Under Donald Trump, the US foreign policy may have fused with his domestic agenda. His dance in the east, literally with his ‘Maga steps’ in Kuala Lumpur and figuratively in his big eastern trip through Malaysia, Japan and South Korea, must be seen as a clear sign that the USA and the attractiveness of its market, which is the world’s biggest, matters. That is why the world is seen playing up to him to try and keep its share intact with the least tariff.

The leaders of Asean may have made their salutations with an eye on closing deals and Mr Trump signed four deals on trade and rare earths, which serves US interests the most. But if there is one thing that interests Mr Trump more, it is the Nobel Peace Prize and he furthered his obsessive claims, often of having saved millions of lives in bringing an end to conflicts, by personally signing the Thailand-Cambodia peace treaty.

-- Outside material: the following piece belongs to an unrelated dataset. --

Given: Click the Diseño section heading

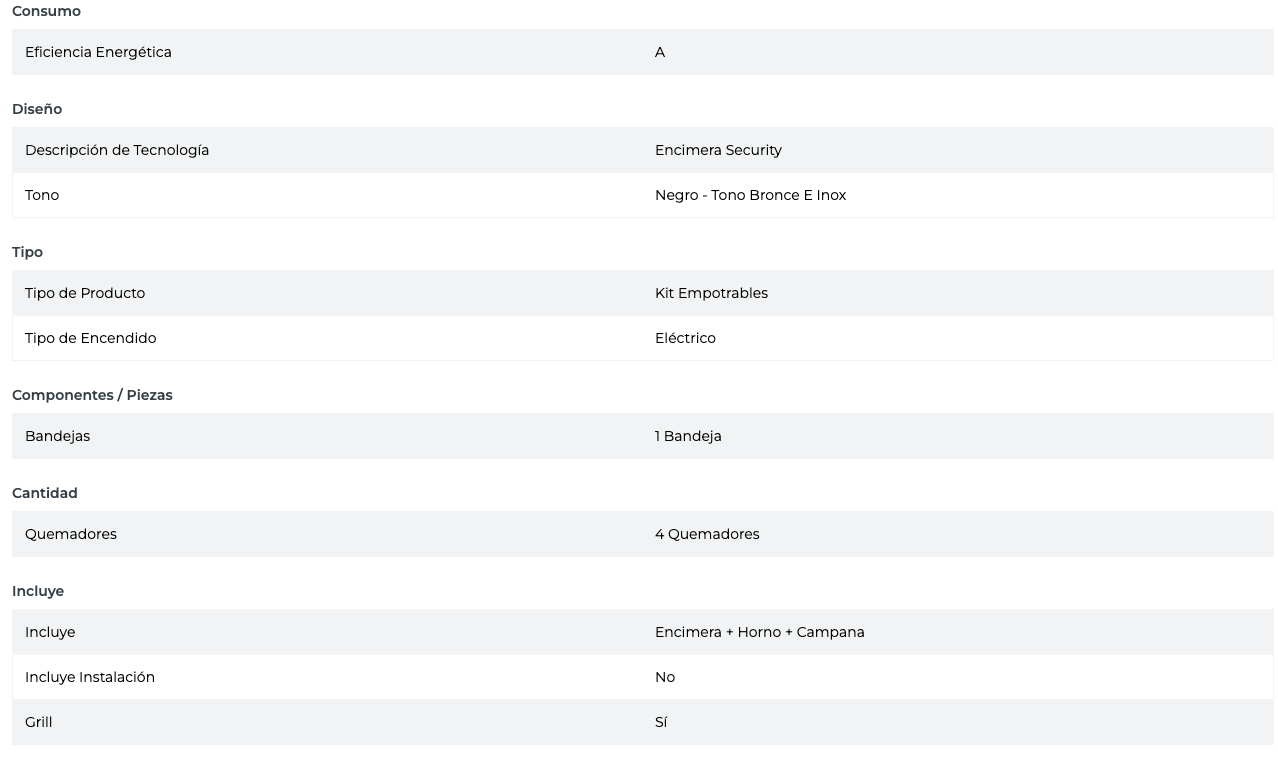Looking at the screenshot, I should pyautogui.click(x=37, y=109).
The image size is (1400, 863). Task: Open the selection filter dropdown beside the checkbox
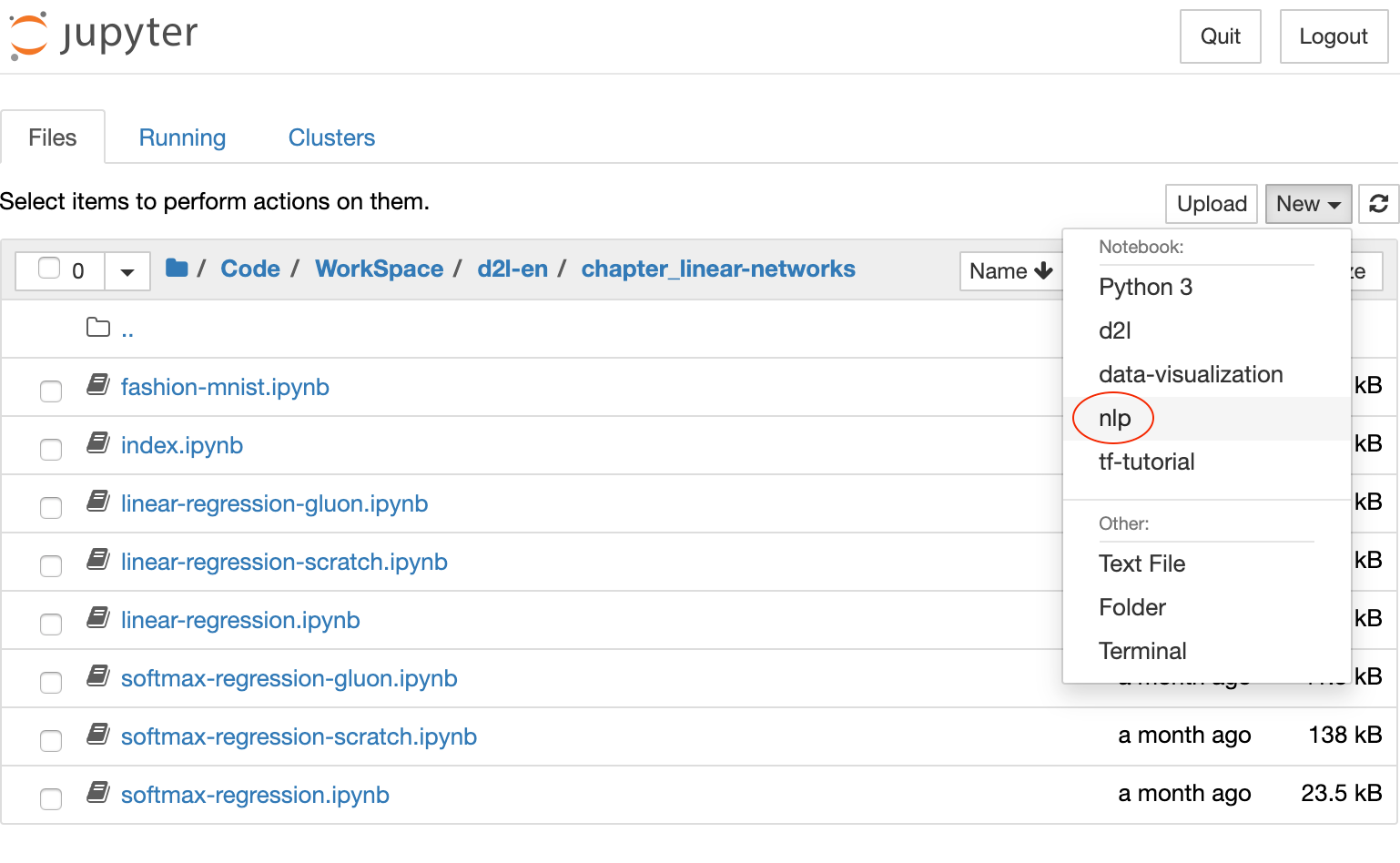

With Mr Trump claiming a great meeting with Brazil’s President Luiz Inacio Lula de Silva and promising to sign deals with the Brazilians that might see their penal tariffs, now almost equal with those imposed on India, come down, India might well be the one feeling left out.

The signing of an India-US trade deal is said to be imminent but incumbent on Mr Trump signing off on it. But then it has been India’s decision not to meet him when so much is being said of its consumption of Russian oil.

Whether Prime Minister Narendra Modi has been unwise in not meeting Mr Trump to test their much-avowed friendship is a billion-dollar question given what is at stake, both in terms of what savings the economy gathered in buying crude from Russia for close to three years and what benefits may accrue after tapering off on cheaper oil and sticking to US and EU sanctions on the two big extracting companies Rosneft and Lukoil.

India’s policy may have dictated that it treads carefully in dealing with Mr Trump at this stage as even a word or comment may trip the US President as an Ontario TV advertisement reproducing Ronald Reagan’s speech on tariffs did. The time for a big emotional Modi-Trump reconnect might come, but only after the deal is signed, which might happen sooner if the Ukraine war came to an end with Vladimir Putin seeing the light on how much Russia has lost in men and weapons for a bit of territorial expansion in four years. It is a conciliatory sign that the US Secretary of State Marco Rubio who is among a few in the inner Trump circle airing the historic importance of strategic ties with India and calling for a pragmatic reset of foreign policy that should go beyond the bumpy road of trade tariffs.

Having diversified in reaching out to other markets, India can negotiate its way to a reasonable final deal and, of course, it would help if Mr Modi were to meet Mr Trump in a bilateral after having skipped three possible meetings most recently.

Meanwhile, India’s outreach through the India-Asean meeting was in keeping with its ‘Act East’ policy. Its desire to enhance the ties that are devoid of the tension which marks its relations with border-sharing neighbours was made clear even if platitudinous naming of the century as India’s and Asean’s are to be taken as just part of civil diplomacy. As the economic powerhouse of the region, India should have more to offer the dozen Asean members.